Since the 2008 ruling, the school district had an opportunity to present evidence showing that there was a reasonable belief that the school faced a threat of substantial disruption. The school district presented three types of evidence to that end: evidence regarding prior incidents of harassment of homosexual students unrelated to the t-shirt at issue; evidence that the Plaintiff student had been threatened as a result of wearing the t-shirt; and an expert report stating that the phrase “Be Happy, Not Gay” is particularly insidious. The Seventh Circuit found the evidence insufficient.

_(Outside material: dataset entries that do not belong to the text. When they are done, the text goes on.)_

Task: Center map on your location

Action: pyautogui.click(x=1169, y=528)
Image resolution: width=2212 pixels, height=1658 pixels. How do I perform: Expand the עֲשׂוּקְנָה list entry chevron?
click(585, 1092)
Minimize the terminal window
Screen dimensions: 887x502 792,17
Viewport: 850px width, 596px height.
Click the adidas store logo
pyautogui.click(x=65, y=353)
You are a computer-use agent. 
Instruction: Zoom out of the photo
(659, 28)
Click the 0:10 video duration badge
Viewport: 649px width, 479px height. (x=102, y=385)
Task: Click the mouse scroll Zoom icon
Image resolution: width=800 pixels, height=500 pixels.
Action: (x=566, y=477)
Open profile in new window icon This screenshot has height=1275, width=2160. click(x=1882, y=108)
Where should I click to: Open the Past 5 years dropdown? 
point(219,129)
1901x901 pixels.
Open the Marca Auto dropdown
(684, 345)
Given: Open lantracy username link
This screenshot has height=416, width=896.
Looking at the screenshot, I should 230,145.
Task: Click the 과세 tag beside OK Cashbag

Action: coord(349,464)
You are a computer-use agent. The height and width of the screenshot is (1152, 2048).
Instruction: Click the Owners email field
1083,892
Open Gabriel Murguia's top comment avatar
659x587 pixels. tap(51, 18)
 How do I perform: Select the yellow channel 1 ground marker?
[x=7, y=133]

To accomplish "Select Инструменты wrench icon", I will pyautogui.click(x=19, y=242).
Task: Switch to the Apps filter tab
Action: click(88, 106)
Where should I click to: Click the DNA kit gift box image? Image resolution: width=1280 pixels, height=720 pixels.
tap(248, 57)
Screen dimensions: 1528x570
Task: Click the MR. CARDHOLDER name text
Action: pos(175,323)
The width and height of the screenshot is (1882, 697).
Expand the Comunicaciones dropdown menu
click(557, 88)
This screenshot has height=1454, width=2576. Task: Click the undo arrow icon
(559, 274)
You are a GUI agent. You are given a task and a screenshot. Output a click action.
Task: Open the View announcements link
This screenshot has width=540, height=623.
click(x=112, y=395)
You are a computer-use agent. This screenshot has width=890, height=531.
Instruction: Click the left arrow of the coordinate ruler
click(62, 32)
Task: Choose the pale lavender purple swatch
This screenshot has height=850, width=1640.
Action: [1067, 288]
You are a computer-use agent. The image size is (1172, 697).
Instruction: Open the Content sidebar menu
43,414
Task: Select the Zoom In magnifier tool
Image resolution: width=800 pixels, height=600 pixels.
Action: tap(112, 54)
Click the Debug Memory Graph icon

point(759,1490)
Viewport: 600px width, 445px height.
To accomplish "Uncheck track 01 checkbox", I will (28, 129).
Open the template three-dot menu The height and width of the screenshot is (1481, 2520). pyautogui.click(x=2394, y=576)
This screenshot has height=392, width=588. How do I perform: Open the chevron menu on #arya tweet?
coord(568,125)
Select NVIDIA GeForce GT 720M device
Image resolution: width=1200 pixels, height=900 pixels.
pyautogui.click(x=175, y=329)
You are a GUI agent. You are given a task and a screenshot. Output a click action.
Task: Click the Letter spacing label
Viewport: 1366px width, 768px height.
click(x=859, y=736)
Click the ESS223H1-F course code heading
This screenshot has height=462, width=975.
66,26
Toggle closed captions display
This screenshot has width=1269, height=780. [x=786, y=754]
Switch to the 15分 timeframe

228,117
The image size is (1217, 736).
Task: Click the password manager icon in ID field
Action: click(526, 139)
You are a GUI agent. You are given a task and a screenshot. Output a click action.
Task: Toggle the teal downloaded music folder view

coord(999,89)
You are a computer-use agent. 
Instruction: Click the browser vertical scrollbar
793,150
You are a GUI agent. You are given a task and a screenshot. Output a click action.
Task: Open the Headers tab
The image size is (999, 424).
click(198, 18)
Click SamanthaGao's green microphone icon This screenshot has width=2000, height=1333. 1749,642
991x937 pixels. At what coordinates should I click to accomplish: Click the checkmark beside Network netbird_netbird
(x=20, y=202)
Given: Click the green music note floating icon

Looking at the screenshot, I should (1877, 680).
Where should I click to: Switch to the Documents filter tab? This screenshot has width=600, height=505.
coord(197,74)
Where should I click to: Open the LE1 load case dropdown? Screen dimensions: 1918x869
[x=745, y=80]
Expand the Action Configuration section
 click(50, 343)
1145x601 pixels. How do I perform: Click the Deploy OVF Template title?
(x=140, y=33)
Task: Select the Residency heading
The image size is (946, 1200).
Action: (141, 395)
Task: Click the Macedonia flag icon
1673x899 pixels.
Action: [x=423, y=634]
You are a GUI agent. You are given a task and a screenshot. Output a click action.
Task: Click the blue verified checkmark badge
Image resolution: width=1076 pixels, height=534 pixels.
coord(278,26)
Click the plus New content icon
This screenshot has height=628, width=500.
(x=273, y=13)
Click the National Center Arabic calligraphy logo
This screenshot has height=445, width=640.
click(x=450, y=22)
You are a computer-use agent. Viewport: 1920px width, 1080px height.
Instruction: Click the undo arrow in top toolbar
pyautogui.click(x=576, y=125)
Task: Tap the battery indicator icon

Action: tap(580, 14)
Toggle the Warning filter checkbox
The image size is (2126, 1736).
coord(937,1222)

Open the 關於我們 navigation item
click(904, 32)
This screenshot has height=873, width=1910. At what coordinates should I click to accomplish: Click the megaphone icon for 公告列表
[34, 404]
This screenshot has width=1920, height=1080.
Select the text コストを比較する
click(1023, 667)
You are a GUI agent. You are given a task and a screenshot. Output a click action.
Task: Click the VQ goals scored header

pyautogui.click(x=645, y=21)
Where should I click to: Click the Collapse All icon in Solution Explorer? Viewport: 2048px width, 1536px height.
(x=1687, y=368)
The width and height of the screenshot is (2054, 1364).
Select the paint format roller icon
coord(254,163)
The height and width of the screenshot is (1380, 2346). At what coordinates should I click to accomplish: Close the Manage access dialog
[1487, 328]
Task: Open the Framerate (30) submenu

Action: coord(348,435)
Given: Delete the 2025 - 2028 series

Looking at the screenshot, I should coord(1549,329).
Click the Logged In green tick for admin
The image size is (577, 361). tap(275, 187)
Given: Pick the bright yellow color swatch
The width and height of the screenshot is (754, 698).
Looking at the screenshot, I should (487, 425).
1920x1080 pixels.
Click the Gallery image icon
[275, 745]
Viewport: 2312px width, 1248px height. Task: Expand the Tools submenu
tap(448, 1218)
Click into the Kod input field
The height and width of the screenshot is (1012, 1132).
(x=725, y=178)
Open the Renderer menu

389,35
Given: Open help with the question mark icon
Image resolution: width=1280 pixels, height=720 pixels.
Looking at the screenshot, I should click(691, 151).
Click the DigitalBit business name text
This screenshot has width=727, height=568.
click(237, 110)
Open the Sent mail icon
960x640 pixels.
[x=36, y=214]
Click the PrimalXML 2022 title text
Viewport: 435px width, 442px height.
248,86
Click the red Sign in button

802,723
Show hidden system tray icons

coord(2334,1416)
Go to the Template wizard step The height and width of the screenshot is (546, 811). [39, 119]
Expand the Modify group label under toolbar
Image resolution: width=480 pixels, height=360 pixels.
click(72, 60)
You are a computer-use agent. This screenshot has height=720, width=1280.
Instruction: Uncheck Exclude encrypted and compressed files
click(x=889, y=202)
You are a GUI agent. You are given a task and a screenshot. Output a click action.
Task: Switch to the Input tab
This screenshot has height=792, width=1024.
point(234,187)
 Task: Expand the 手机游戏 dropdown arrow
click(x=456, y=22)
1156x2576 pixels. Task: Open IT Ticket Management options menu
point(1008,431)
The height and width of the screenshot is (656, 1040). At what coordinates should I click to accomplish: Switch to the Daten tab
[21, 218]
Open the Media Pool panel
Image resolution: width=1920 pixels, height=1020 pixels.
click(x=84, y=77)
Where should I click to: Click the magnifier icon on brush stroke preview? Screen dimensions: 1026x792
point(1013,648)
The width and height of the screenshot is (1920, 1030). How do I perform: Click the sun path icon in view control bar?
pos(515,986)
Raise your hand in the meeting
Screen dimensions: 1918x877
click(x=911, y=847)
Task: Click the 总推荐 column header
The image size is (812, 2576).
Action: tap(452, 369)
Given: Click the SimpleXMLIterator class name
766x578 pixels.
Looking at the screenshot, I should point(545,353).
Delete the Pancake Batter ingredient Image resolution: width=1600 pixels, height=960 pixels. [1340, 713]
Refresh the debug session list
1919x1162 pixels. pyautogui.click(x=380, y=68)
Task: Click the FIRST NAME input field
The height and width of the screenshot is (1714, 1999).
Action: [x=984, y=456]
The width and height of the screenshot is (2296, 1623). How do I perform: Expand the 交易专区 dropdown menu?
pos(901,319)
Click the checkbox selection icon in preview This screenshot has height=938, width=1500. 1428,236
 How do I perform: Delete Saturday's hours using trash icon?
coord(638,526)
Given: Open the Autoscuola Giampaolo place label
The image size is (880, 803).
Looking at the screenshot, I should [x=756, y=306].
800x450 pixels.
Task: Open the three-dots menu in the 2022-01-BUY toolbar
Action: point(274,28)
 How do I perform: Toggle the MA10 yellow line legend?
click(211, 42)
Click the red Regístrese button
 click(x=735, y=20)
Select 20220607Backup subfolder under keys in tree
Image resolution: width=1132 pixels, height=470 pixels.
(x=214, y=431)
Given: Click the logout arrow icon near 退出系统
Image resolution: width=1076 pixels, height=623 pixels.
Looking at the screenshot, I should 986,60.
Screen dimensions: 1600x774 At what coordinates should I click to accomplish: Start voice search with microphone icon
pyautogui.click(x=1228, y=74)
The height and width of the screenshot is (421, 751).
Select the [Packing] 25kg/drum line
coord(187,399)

The evidence of past acts of harassment was considered negligible because the only testimony presented by the school district was that of an administrator who did not have first hand knowledge of the incidents. The evidence of the disruption caused by those responding to the Plaintiff student was barred by the doctrine known as the “heckler’s veto.” Under this doctrine, the disruption caused by the protected speech cannot be a ground for censoring the speech. Rather than quieting the speaker, the school district is required to protect the speaker, i.e. the student wearing the t-shirt, from the hecklers. Lastly, the Seventh Circuit rejected the expert report saying that it was unsupported by facts or data.
This decision again highlights the limitations school districts face when trying to be proactive in restricting arguably offensive student speech before it has a negative effect at school.